An example of this for me I always use is a mayo jar. Having had a saline abortion at the end of four months of pregnancy, I saw my dead son being placed in what looked like a huge mayonnaise jar. To this day, seeing those jars is a subconscious reminder of my abortion. The difference now however, is that I recognize that, and can quickly put myself in the present and not react to the past.
These connectors can manifest themselves in many different ways, whether it is an object like the mayo jar, a place, perhaps a restaurant where you went to eat following the procedure, or a person, what they looked like, smelled like, what they were wearing. In addition, it can be an emotional situation in life that triggers your defenses. Every fight becomes the ending of a relationship or abandonment, every loss the horror of losing your child. The list can go on and on.

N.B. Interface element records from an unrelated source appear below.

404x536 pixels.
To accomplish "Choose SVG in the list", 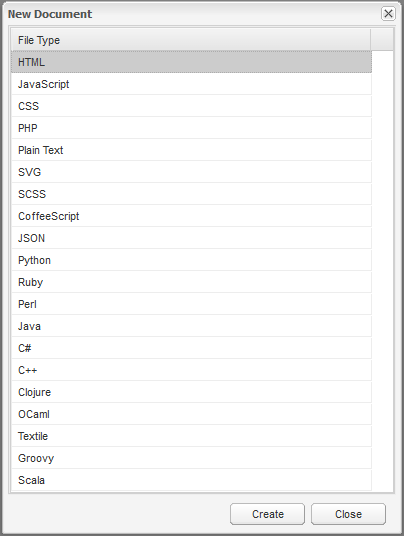I will coord(191,172).
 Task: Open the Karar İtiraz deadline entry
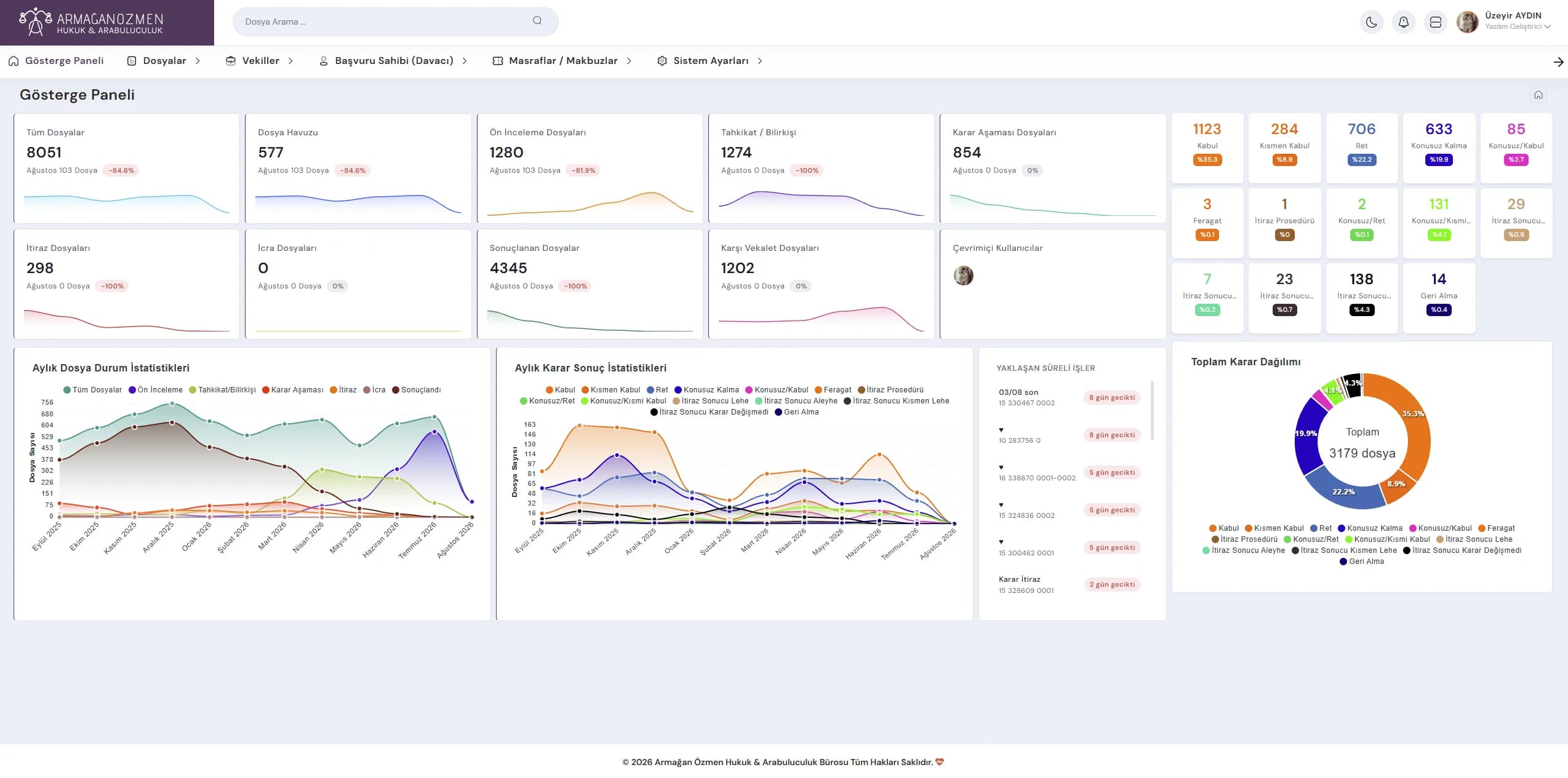point(1069,584)
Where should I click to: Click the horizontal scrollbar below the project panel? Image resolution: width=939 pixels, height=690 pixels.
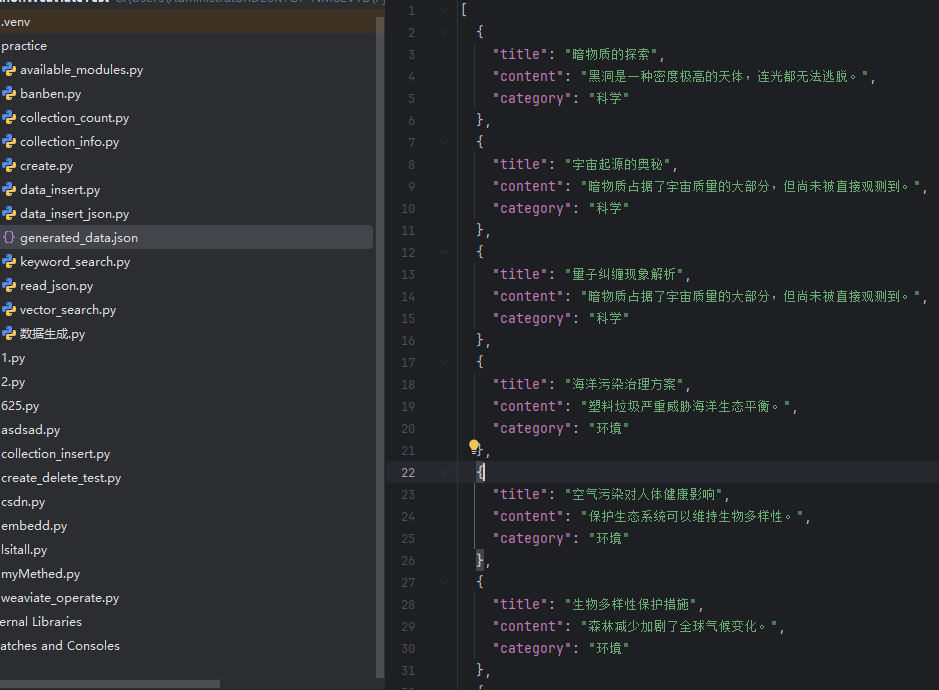(110, 684)
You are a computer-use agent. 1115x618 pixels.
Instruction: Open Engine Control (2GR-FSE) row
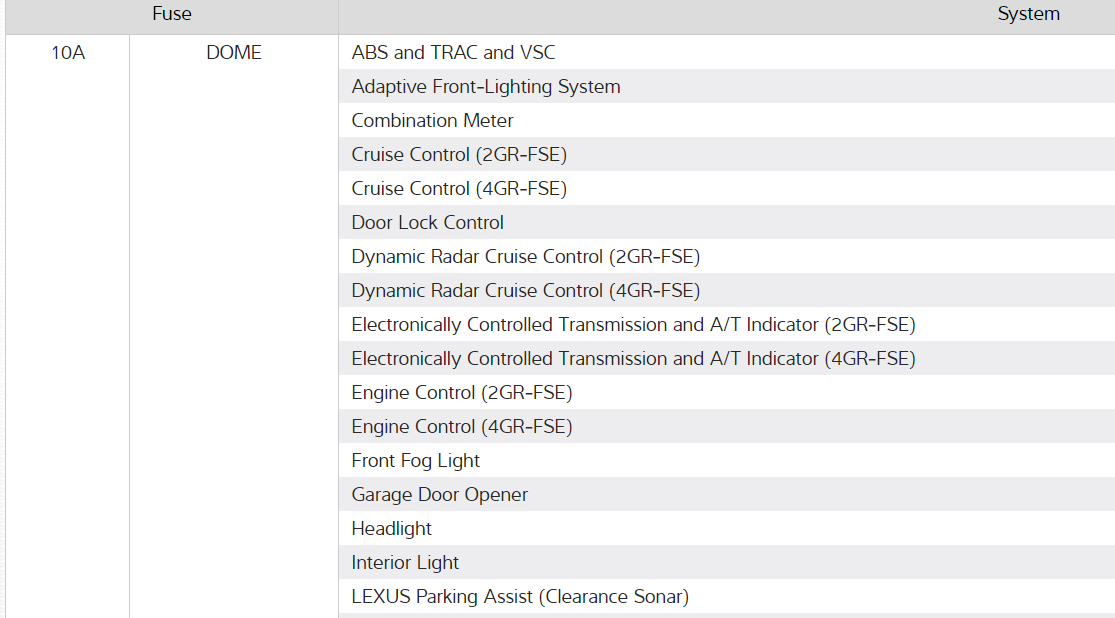tap(462, 393)
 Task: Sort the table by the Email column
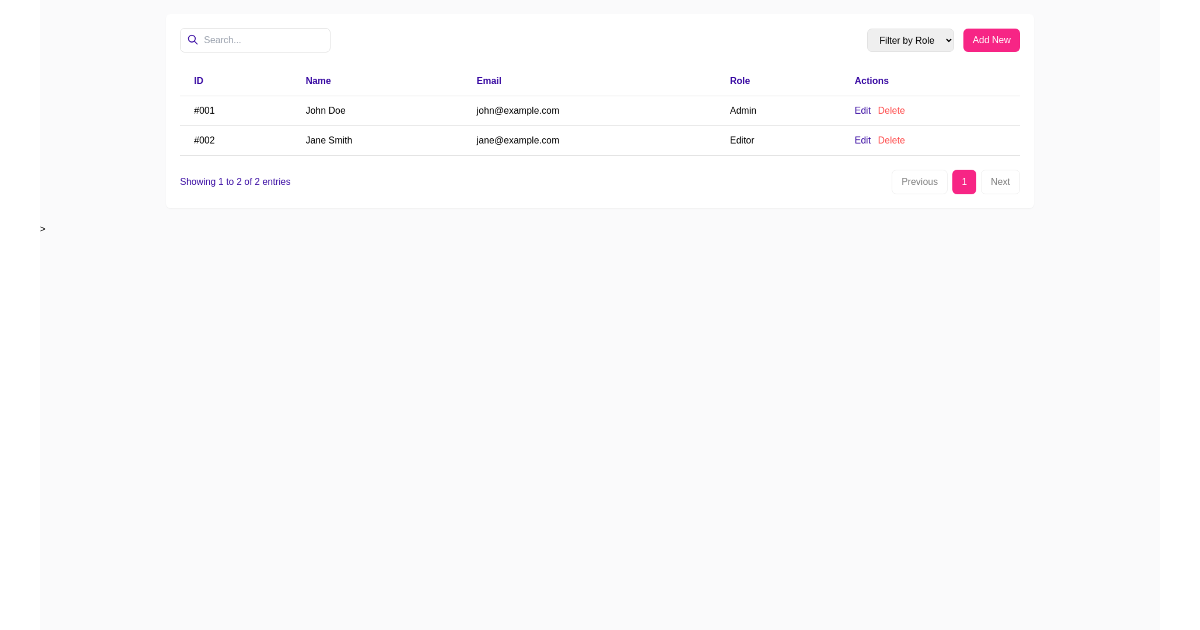tap(488, 81)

In healing from abortion it is crucial to be able to identify those things that are connectors for you, so that you may then react to the present in relation to the present, not the past. This can be challenging, especially if you are not aware at first that it is a connector going off. In that regard it is important, when you are feeling overly emotional, to step back and take a look at what it is that is actually happening. Is it a normal healthy response to your present situation, or are you ending a relationship because there are dirty dishes in the sink and you had an argument with your spouse?

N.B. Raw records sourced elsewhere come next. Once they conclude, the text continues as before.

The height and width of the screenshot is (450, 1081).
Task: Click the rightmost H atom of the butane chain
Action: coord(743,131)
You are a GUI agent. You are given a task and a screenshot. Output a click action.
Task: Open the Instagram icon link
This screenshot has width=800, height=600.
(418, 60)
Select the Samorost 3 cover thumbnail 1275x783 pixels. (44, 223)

Many of us have spent years beating ourselves up because of abortion. One of the other ways this can manifest itself is for us to always think we are in the wrong. It must be us! We feel we are always the problem because we do not trust our own decision making process anymore. In healing and recognizing our own connectors, we are able to look objectively at what the current circumstance is, and take responsibility for our part, but also come to an understanding that other people are human too and make mistakes. It is not always us.

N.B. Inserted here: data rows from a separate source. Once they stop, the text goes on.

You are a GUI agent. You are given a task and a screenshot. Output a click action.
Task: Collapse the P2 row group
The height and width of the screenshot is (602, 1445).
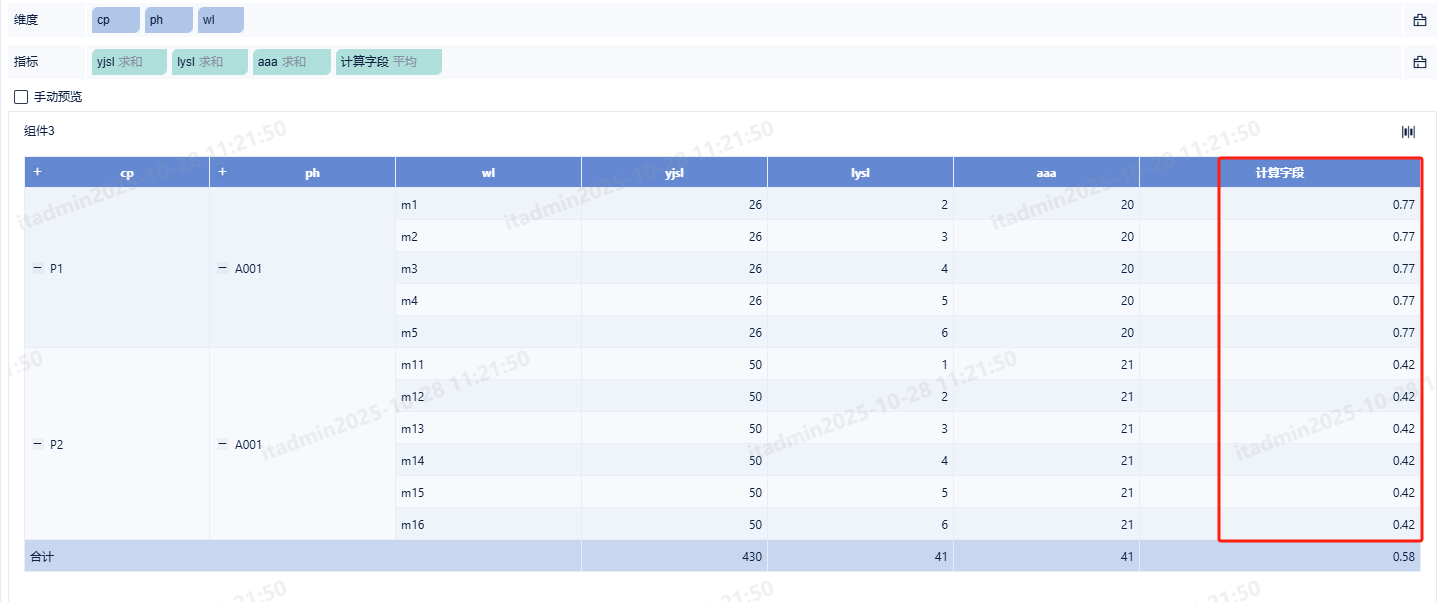[37, 444]
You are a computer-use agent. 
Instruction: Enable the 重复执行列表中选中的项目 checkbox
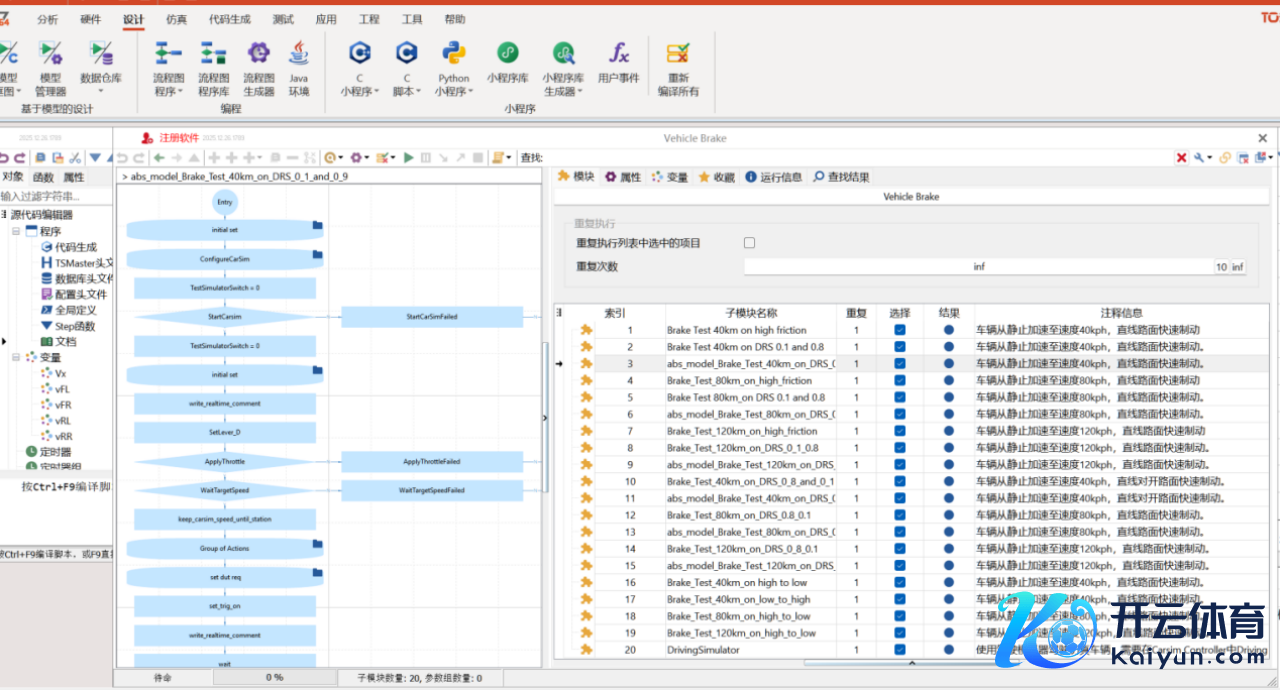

I believe our connectors will always be with us in this life. They are a wound of the abortion experience, but their power over us can diminish and even disappear as we grow closer to Christ and healing. Sure, Satan will try his hardest using his tools of deceit, to get us to listen to those voices and give up the quest for healing. He will tempt us to lose trust in God who he will tell us is not really there, or does not forgive us, in an attempt to get us to despair. He will try to crush our best laid plans, destroy relationships, and feed on our weaknesses. But the truth is, if we hold fast to the promises of Christ and seek true selfless support from those who can help us work through our connectors, we may stumble in our human weakness, but we will not stray from the path of healing because those who have traveled it before us will shield us from the detours Satan places in our path, and God Himself will lead us on the road to healing.